◆ What you should do:
When the line containing "The width and height of the screenshot is (1512, 810)." is reached, include it and end there; set down verbatim every line before it, starting at the top of the records.

==================================================

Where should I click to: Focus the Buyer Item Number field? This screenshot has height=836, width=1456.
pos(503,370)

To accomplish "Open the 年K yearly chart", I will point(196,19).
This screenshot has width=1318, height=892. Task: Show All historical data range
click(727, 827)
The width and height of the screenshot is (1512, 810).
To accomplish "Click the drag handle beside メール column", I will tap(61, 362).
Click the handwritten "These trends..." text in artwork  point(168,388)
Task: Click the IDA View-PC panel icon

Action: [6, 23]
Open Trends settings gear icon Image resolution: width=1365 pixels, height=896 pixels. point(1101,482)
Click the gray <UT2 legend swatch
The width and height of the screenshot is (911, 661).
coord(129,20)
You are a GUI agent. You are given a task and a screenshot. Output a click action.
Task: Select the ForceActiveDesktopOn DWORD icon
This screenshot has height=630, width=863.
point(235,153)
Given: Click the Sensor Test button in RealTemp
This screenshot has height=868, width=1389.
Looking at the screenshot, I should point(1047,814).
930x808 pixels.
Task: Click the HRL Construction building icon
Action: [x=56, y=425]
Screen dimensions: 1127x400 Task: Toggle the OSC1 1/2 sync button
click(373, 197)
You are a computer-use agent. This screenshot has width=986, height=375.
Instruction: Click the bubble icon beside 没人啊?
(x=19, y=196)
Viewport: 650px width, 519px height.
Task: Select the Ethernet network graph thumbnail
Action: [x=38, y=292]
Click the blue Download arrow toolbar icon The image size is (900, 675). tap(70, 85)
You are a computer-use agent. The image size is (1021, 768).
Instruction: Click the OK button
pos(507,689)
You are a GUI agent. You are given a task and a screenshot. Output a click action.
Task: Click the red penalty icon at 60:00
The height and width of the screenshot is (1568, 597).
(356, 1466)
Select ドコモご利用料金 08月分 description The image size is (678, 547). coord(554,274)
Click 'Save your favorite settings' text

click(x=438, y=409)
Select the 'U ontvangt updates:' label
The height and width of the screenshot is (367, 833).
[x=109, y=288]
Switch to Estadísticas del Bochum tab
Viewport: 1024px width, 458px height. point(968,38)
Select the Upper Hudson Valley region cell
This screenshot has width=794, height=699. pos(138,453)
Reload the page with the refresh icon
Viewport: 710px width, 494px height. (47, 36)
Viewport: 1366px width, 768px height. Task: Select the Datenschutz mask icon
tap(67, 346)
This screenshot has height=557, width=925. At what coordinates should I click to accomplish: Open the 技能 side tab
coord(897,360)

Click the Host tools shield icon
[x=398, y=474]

==================================================

◆ Task solution:
Where should I click to: Focus the Buyer Item Number field? This screenshot has height=836, width=1456.
pos(503,370)

To accomplish "Open the 年K yearly chart", I will point(196,19).
This screenshot has width=1318, height=892. Task: Show All historical data range
click(727, 827)
The width and height of the screenshot is (1512, 810).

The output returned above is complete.